Guilt and Tooth Sweaters

Whoa, it's November already - how did that happen?
Good Monday Morning all! So Halloween is over - thank goodness - and it's time to get back to life...and also take stock of the damage that happened this past weekend. If you're like me, the rain on Friday night meant waaaay fewer trick or treaters than usual, so on top of  a nauseating amout of refined sugar in heaps on the floor of my kids' bedrooms, we also have copious amounts of leftover candy. This year, I made the impulsive decision to buy mini chocolate bars instead of the usual craptastic mix of colorful rubbery chalky sugar shapes, which may have been unwise. I mean, few trick-or-treaters plus a ton of extra mini chocolate bars ended up being a somewhat lethal combination, at least as far as my health and fitness goals are concerned. But you know what?

I refuse to feel guilty about it. I mean, how easy would it be to get all down, beat myself up over it, and then decide that the year is screwed and I'll just start again in January?

Pretty easy. In fact, me ten years ago would have done just that. Instead though, I'm going to embrace Monday as the fresh start that it is, and put a little extra effort into eating clean this week and pushing forward with the tough-ass workout program I'm working on. Oh, and push-ups! Gotta love push ups. Because to hell with food guilt! It doesn't get anyone anywhere, and there's no point in allowing yourself a weekend of debauchery (heh heh) and then feeling too guilty to enjoy it.

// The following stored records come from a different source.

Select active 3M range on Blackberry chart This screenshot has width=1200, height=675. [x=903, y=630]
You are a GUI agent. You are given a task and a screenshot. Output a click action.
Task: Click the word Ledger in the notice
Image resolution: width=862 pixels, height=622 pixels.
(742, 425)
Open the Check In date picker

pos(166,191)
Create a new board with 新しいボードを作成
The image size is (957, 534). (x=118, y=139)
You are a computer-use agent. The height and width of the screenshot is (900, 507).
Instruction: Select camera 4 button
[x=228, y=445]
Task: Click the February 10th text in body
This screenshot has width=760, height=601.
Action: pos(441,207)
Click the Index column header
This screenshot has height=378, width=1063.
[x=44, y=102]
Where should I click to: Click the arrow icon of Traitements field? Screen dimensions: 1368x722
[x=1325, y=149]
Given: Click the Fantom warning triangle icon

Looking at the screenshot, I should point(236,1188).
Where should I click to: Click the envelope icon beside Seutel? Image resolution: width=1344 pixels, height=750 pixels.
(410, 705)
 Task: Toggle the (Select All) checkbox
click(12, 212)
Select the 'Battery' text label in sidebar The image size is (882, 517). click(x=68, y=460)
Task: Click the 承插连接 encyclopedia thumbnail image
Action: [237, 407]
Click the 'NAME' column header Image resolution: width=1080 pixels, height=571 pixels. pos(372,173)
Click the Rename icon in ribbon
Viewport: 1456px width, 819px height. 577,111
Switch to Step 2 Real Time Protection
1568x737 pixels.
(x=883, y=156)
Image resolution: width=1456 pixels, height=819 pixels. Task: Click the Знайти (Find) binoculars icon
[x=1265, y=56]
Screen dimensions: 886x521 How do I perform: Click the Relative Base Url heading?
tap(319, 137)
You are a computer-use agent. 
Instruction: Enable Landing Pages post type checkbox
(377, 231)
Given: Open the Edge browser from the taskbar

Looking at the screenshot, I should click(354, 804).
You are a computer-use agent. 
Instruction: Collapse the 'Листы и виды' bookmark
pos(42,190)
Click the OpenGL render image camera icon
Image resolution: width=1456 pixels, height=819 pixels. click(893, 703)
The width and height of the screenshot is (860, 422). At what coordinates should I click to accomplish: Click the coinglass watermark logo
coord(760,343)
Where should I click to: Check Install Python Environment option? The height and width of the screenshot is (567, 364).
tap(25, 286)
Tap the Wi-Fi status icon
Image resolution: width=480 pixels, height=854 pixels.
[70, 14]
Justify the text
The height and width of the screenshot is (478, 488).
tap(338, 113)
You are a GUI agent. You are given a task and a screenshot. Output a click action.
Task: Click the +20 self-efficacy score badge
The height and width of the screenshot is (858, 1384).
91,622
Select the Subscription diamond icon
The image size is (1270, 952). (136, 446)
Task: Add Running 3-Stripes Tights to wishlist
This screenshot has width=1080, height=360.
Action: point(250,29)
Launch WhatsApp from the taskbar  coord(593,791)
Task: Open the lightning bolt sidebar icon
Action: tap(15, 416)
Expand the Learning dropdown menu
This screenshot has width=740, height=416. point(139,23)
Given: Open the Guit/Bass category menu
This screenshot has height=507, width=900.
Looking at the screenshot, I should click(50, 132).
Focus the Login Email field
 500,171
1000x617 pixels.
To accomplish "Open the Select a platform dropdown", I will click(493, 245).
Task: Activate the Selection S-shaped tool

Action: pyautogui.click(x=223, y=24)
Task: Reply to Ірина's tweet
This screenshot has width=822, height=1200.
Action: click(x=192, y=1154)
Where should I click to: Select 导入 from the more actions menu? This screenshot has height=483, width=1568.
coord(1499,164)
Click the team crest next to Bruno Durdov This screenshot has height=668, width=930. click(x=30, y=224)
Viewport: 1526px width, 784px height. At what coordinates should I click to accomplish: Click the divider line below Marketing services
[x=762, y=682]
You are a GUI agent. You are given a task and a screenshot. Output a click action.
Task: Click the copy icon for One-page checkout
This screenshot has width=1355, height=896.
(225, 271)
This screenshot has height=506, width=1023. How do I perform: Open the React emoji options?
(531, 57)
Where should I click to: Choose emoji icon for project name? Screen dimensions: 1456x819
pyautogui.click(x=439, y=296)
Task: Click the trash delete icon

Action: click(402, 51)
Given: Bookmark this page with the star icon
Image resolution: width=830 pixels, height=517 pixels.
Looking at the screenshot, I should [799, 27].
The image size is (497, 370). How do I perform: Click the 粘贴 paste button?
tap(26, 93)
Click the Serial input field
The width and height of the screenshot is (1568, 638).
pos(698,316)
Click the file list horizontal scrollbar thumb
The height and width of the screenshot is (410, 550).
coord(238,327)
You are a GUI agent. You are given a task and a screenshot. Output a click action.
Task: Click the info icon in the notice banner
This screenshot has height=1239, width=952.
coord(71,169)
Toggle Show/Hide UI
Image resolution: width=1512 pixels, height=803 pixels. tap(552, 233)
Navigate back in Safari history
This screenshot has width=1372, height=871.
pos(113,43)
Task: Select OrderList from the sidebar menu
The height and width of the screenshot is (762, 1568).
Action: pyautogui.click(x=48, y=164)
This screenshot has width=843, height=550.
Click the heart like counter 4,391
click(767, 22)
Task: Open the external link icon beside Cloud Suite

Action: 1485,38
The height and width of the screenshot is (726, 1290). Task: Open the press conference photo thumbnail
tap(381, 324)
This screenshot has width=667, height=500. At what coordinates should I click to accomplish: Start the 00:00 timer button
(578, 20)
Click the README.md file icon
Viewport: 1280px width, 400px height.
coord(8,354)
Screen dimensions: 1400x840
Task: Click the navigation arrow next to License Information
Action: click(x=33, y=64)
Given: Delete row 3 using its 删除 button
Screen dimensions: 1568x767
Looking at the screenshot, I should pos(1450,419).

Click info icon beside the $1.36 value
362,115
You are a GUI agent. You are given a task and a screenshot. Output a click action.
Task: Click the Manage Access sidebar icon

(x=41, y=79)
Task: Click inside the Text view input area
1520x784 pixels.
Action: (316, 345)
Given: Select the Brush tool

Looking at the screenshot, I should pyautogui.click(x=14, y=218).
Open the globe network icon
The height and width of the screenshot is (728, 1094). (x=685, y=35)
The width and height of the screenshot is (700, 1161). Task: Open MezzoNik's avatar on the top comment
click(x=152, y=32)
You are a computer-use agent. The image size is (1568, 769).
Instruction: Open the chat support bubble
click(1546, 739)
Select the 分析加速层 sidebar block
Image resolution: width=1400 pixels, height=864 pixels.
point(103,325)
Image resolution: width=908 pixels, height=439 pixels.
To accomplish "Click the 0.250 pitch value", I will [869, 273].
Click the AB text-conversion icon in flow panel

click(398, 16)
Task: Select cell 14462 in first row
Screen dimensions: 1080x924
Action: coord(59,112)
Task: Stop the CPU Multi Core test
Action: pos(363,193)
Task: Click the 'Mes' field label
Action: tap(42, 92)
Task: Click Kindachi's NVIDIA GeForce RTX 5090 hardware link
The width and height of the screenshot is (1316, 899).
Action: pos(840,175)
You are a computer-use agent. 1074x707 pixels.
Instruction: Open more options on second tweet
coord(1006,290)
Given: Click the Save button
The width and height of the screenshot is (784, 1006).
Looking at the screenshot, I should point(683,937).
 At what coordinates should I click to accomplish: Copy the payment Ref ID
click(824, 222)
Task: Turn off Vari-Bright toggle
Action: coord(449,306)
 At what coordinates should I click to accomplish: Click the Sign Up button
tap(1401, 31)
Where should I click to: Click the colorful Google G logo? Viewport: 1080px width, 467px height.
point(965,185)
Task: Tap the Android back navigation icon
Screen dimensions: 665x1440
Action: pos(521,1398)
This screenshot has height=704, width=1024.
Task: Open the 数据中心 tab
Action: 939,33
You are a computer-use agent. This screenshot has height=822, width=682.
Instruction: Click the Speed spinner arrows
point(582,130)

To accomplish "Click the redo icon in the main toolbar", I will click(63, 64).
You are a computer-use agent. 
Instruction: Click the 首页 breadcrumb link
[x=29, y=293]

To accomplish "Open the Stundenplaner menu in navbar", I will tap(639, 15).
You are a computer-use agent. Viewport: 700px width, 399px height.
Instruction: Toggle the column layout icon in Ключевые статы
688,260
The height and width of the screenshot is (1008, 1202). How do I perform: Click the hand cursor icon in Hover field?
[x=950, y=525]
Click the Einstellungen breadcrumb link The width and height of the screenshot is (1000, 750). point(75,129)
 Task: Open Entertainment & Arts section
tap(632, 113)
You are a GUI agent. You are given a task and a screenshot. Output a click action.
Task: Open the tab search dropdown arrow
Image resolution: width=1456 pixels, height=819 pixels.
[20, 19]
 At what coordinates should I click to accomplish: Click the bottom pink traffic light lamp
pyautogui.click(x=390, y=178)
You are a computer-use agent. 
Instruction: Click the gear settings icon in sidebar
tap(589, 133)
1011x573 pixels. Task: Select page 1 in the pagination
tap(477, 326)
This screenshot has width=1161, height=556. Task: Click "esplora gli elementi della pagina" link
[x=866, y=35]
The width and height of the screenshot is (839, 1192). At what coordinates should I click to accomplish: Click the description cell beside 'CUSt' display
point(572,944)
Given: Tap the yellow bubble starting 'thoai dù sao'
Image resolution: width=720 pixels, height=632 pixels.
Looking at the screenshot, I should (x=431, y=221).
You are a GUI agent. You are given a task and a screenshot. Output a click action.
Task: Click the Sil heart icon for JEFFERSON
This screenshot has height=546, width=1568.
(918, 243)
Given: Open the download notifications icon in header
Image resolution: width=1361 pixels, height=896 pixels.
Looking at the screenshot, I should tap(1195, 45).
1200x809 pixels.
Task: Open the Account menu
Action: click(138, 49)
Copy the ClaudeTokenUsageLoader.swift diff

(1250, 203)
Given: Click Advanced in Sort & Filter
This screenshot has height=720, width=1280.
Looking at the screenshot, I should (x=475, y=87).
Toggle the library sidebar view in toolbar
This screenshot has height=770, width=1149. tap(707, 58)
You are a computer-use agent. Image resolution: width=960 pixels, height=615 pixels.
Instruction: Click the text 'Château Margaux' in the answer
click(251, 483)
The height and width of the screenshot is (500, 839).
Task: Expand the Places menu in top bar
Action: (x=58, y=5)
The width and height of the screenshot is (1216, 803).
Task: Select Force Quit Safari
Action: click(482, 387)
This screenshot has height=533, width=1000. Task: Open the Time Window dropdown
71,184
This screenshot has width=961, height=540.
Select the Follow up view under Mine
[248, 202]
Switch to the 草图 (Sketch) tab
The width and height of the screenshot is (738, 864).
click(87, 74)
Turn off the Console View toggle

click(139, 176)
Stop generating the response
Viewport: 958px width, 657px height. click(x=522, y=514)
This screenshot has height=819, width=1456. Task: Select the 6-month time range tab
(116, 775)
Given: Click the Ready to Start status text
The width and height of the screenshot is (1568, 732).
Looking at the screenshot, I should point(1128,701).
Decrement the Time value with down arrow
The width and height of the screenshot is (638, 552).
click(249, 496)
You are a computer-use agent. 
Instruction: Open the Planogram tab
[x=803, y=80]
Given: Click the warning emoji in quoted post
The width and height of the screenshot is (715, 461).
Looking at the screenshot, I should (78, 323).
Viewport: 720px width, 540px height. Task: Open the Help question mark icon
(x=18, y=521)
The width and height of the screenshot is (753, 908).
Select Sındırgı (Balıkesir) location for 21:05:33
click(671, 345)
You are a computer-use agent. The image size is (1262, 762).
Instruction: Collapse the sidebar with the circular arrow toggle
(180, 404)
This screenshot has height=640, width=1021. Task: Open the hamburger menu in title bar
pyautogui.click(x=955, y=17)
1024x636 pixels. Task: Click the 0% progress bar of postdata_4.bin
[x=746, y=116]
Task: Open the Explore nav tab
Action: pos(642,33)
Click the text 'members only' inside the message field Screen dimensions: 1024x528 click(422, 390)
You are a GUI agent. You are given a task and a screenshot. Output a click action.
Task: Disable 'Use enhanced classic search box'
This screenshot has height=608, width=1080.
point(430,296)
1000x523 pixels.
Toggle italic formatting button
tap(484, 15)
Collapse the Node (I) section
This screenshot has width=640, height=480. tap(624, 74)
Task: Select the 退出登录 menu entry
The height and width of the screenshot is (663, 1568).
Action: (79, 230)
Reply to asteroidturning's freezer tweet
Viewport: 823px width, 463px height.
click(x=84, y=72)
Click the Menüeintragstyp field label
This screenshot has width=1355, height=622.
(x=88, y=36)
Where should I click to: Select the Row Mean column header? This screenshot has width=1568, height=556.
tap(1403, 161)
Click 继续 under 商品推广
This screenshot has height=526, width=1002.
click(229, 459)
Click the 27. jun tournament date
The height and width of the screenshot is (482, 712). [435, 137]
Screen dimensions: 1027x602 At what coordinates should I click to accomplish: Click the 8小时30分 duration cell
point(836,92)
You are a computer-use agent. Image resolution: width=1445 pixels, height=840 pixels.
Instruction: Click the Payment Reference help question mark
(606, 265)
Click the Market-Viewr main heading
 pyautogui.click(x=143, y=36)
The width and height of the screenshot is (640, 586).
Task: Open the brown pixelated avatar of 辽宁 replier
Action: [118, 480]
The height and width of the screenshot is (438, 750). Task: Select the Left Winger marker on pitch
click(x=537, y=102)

Gather 'round, kids, and we'll do a thought experiment. (Credit for this one goes to fantabulous nutrition coach Kate Kline).  Imagine for a moment that you're lying on the couch one Friday night after a long and productive week. You're bagged, but you're reading a really good book and you can't put it down until the end of the chapter at least...but it's getting hard to make your eyes focus.

And the next thing you know, the sun is shining in, you're still on the couch with your book on your face, and...your teeth feel like they're wearing little sweaters because you didn't drag your butt off the couch and brush them last night. Also your breath smells like you spent the night licking sweat off a bull's balls.
Too graphic? Sorry. Kind of.

Okay, so do you decide that screw it, there's no point in brushing your teeth until Monday now since you dropped the ball on Friday night? Or...do you go straight into the bathroom and brush your teeth - and pay some attention to doing an extra good job?